DIY jobs: Pandemic fails to stop students’ drive to create side hustles

Camilla Forte
Giovanna Martin, a freshman illustration major, created an Etsy shop in 2019 to sell her work and gain a following.

When Giovanna Martin’s father spilled bleach on her black T-shirt, her mother’s first thought was to throw the shirt away. But Martin had other plans. With a spray bottle of bleach in hand, she headed to her backyard and gave the shirt a new design.

Martin, a freshman illustration major, is one of many students at Columbia developing their art while making extra money and gaining a larger following. From designing jewelry to selling artwork, students have been creating specialized jobs that capitalize on their skills outside of the classroom. While some of the innovations may not be directly linked to their majors, students are still gaining insight on how to run a business.

Columbia students have always had a hustle mentality, but that’s even more so now as the coronavirus pandemic has turned the economy upside down in recent weeks. Side businesses that previously operated out of dorm rooms, are now operating out of cramped apartments or bedrooms back at home.

Susan Van Veen, an adjunct faculty member in the Business and Entrepreneurship Department, said students often create their own businesses because they see a need in the market.

“It depends on their passion, their willingness to fail, how reality-based they are and how willing they are to listen,” Van Veen said.

A student’s business is dependent on if they are willing to take a risk, Van Veen said, and it gives them an edge.

In a time like this, when unemployment benefits will run out and people will have to find ways to sustain themselves, a hustle mentality is more important than ever, Van Veen said.

“Even though companies are going to get bailed out, people will lose their jobs,” she said. “Entrepreneurs will go into business for themselves. This has always been true for minorities and women.”

Martin said being back at home in the suburbs reminds her of when she was younger.

“I usually create alone,” Martin said. “It is a little difficult to be home again because I have to stop and run errands or help my parents … [but] the virus has allowed [my boyfriend and I] to be creative together.”

By the age of 16, Martin knew she wanted to be an artist and began going to local craft fairs before later creating an Etsy shop in 2019 to sell her work and gain a following.

“It is important for me to start building a following and really engaging with the people at Columbia because that is how I will make my connections,” Martin said.

To keep building her following even though it’s uncertain when life will return to normal at Columbia, Martin is staying active on social media.

“I am attempting to reconnect with Columbia students by following other artists and students from the college to see what other people are creating,” Martin said. Martin’s commissions for pieces are currently open and she encourages people interested in her work to message her on social media or by email.

Justin Anderson
Freshman arts management major Emma Ivy finds time to make music, work at Shop Columbia and create her own earring business while taking 18 course credits.

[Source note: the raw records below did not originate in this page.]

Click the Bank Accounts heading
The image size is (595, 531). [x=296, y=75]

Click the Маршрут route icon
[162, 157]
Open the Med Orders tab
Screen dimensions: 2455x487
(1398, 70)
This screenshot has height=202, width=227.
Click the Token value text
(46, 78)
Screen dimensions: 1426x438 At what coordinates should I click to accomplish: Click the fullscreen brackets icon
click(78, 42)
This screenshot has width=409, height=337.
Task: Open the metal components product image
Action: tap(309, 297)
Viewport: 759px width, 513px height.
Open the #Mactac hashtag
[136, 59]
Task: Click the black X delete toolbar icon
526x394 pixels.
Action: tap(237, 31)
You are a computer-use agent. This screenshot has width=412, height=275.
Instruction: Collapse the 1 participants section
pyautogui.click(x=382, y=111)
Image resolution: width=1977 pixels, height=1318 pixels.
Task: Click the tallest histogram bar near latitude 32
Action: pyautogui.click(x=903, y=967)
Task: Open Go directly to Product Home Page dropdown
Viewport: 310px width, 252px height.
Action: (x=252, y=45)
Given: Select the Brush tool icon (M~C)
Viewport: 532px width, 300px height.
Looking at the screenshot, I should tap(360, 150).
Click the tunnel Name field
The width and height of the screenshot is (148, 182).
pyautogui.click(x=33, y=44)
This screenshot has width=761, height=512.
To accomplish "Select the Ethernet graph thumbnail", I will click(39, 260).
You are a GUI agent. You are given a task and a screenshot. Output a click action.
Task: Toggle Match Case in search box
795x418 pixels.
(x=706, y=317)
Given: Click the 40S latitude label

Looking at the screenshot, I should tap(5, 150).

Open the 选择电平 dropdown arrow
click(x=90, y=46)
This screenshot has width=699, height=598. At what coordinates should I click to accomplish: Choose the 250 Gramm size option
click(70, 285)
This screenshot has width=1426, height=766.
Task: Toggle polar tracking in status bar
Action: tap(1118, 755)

Freshman arts management major Emma Ivy grew up in a musical family and released an album, “Aphid,” on Spotify earlier this year.

Even with taking 18 course credits this semester, Ivy found time to make music, work at Shop Columbia and create her own earring business.

She started Emma Ivy Co. from her dorm room after feeling anxious and “not knowing what to do with herself.”

“I sat myself down at my desk and I actually started out making claymations with Play-Doh,” Ivy said. “‘This would be awesome if I started making jewelry,’ I thought.”

Chamille Weddington, an associate professor in the Business and Entrepreneurship Department, said students often find creating material goods is a more manageable entry into entrepreneurship than creating a business based on service.

“I encourage students to begin to ponder the creation of tangible goods,” Weddington said. “And we can do that with these artistic products that we sell at Columbia—whether it is fashion or music.”

Ivy’s clay earring business serves customers in both Chicago and her home state of Maine. Initially, Ivy sold her products in Chicago through the Shop Columbia store, and would also send some back to Portland, Maine, to be sold at local stores.

While her earring business is on the rise, the coronavirus has forced Ivy to pull back on her music projects. She cannot play any live shows and had to cancel an opportunity to perform in Portland over spring break.

“We are in a time now, where entrepreneurship is going to be so incredibly important,” Van Veen said, referencing the challenges brought by the coronavirus. “Running your own businesses is necessity based. And I think our economy is going to be even pushing that more and more now because jobs are not going to be there with companies. You are going to be working for yourself.”

With all of her work, Ivy sometimes has to plan out when she can sleep and how to alternate her focus on music or jewelry.

“For my future, I do not want to just pick one [career],” Ivy said. “I want to learn a lot of different skills and try everything out.”

Much like Ivy, Martin loves the work she does, even when it gets tedious. From paintings about breakups and “ripping that bandage off” to concern about animal abuse, Martin’s inspiration is personal, coming from social commentaries and her experiences.

Depending on the medium she is commissioned for, Martin may use bubble wrap, googly eyes, newspaper or bleach on her shirts and in her art, all of which she finds in dollar stores or thrift stores.

“I have watched people in my community get more engaged with my art,” Martin said. “It makes me really, really happy and fulfilled to see that my hard work is paying off.”